The small stack of letters was tucked into an envelope embossed with Jeffery Thatcher’s return address. There was Eddie’s Last Will and Testament naming me as the Executor of his estate, such as it was, and a letter from Eddie addressed to me. He must have thought I’d live forever, or at least longer than he would. It was the first time I’d known for certain that he was not illiterate, as I’d often assumed. The writing was child-like but the spelling was good and I could read the words he wrote. I could tell he had put a lot of thought into what he wanted to say. There were two letters from Tressa Hightower, addressed to Eldred Mims in care of the prison, with a return address in Alabama.

 

The instructions for Eddie’s burial were simple. Arrangements had already been made and his daughter had been called. I learned more about Eddie in the few days after his death than I had in the years preceding it. He was not quite as poor as I had expected, but was frugal with the meager income he did have.

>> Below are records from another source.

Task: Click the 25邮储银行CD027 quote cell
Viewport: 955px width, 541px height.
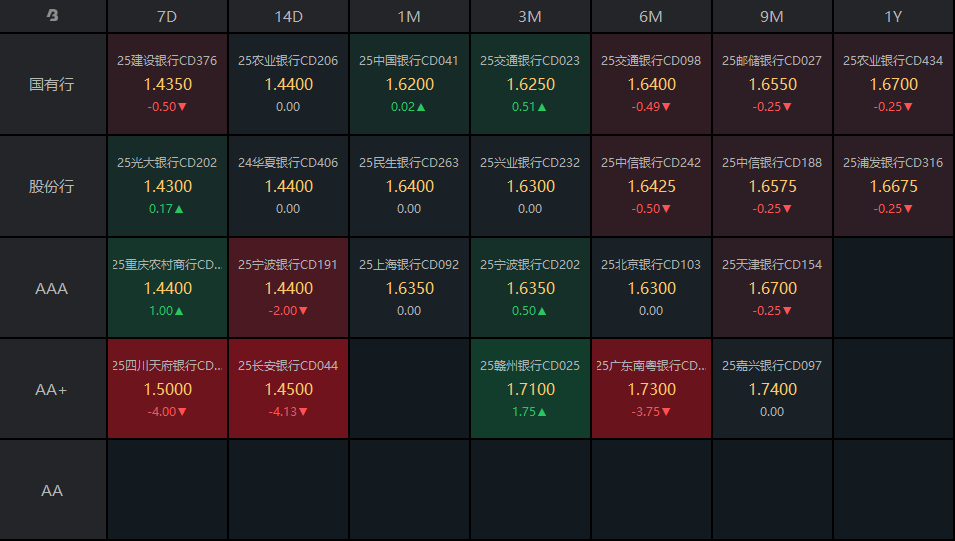Action: point(772,84)
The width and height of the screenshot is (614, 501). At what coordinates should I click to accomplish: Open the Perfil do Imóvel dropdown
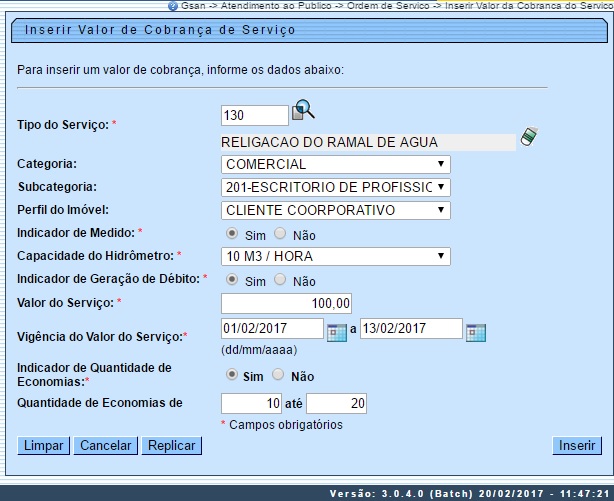(335, 210)
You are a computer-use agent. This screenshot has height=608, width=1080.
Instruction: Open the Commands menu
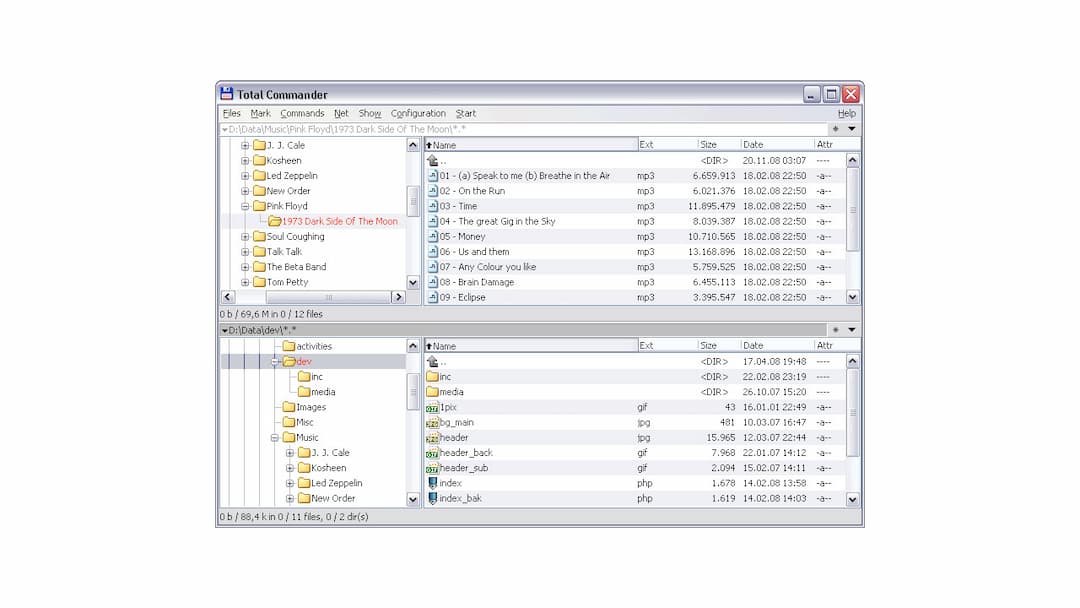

As such, he didn’t wish to have his body sent to Alabama, but preferred the pauper’s burial the state would provide, even if it meant that he would be laid to rest in a town that would forever remember his name with a mixture of horror and sadness, however wrongly imagined. The box came the day before Eddie’s funeral and I made several phone calls to assure that he did not leave this world without a proper goodbye.